"""
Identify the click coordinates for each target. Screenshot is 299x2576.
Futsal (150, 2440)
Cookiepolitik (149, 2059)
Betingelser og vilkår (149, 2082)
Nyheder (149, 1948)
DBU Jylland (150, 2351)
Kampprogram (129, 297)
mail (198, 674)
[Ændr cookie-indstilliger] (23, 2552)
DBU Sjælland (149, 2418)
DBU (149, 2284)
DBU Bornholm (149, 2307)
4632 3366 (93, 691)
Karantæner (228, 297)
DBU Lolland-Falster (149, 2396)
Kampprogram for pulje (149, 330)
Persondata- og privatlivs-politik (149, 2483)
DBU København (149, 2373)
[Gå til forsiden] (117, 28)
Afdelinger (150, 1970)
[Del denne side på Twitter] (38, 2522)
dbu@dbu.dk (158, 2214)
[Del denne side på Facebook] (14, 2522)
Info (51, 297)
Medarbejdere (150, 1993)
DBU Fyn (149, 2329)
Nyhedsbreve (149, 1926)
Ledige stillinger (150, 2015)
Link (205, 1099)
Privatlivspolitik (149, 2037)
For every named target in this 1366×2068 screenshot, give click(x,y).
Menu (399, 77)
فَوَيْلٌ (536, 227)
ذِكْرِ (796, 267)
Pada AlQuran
"""
▶ Task brief:
Show all lines from the data that contain "Kampprogram".

▶ Answer box:
Kampprogram (129, 297)
Kampprogram for pulje (149, 330)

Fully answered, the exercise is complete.